» Page
════════

At times, the product owner might not even decide which features form the core of the product. Help them out, let them contribute to the narrative. Later on, this will save a lot of trouble, as you will have a valid statement from the client.

Trim It Down

Like I said, shortening the copy is way easier than fitting it into the 3-line or 10-word space that a previously designed layout wants to squeeze you into. Sometimes the entire chunks get omitted in favor of the estate economy.
If you address the narrative from the standpoint of a new user, you’ll be able to see if it engages you, helps you see if the product might be useful, or just entices you to see what’s out there at the end of the scroll. Don’t forget, the visual design will animate the UI and make the narrative stand out more.

════════

» Raw data
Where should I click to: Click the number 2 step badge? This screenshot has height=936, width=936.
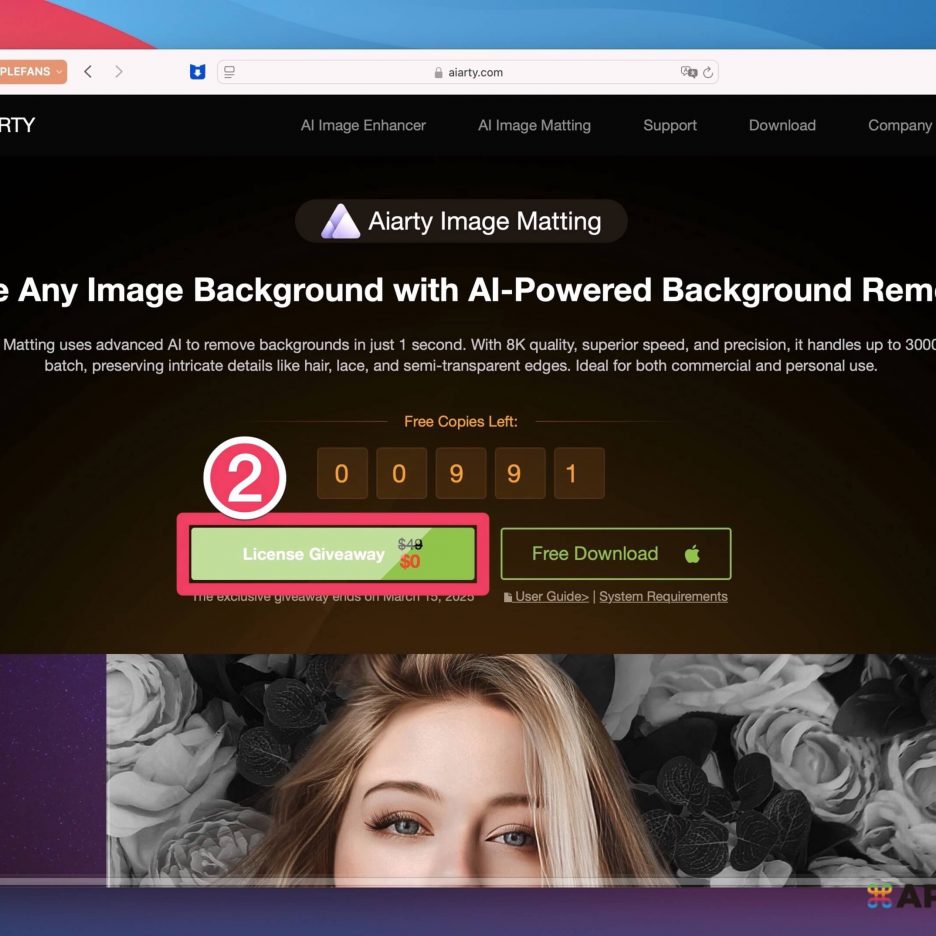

════════

» Written problem
Answer these questions about the passage on writing product copy:
1. Who might not even decide which features form the core of the product?
2. What does the passage call way easier than fitting copy into a space a previously designed layout allows?
3. From whose standpoint does it suggest addressing the narrative?

» Final answer
1. The product owner.
2. Shortening the copy.
3. A new user's.